I finished reading the Kalevala on the flight home from Helsinki yesterday, and as I walked through the worlds of Väinämöinen, Lemminkäinen, and Ilmarinen, I saw how the Finnish psyche was formed through the Kalevala poetry and how that pysche has come to bear on the success of Finnish education. For instance, the paganistic explanations of how the world was made, the shamans’ respectful cooperation with nature, and the respect for women and children all contribute to a world view that is essentially egalitarian, balanced between individualist and collectivist claims (as evidenced in Finland being a welfare state) and the high premium placed on education (as evident in the reverence for the oral tradition and the old stories being performed). The Finnish legends disparages disrespect for women and children forms the basis for education through the lamentations of the bride leaving her family, the social expectations of a husband and wife toward each other, and the futility of war and abandonment of women and children, and abuse of children especially in the story of poor Kullervo. The social legacy and capital of the Kalevala cannot be underestimated. The visual reminders of the Kalevala are everywhere in Finland, ranging from the bear image on beer cans, street and place names referring to characters in the Kalevala, and even merchandise leave a trail of the Kalevala for those who are attuned to it.

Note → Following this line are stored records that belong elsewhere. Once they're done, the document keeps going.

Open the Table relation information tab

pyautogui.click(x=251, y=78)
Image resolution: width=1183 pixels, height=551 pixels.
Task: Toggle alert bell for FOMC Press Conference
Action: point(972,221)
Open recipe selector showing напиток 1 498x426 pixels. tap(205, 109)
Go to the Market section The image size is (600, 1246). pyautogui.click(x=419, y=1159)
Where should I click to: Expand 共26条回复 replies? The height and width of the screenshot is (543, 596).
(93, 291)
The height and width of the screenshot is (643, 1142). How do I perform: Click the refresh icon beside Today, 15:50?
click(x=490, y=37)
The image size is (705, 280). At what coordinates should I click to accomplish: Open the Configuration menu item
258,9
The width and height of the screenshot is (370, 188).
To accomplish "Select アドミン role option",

The Kalevala also is a source of knowledge ranging from how to make beer, build ships, operate a sauna, navigate the water journeys between the Northland and southern Karelia (a geographical area close to the border of Russian on the eastern side of Finland), clean, cook, raise children, manage livestock and crops and warfare. In other words, research. No one is born an expert but the Kalevala expects that you can and will learn from “researching” the old ways, the traditions, the practical advice, and how things are made. Is it any wonder that Finnish education is based upon research into educational practices and policy on an international scale? Finnish teachers are expected to earn Master’s degrees and to become researchers themselves. Less is more in the way of actual student contact time and hours. Rather, Finnish teachers are given more time to collaborate, to design curriculums, to research, and to implement assessments that are authentic. Despite the high achievements of Finnish students, teachers actually spend less time teaching than their global counterparts, especially their American colleagues. Rather, time is given to these teachers to actually solve problems rather than fighting one’s way out of administrative boxes.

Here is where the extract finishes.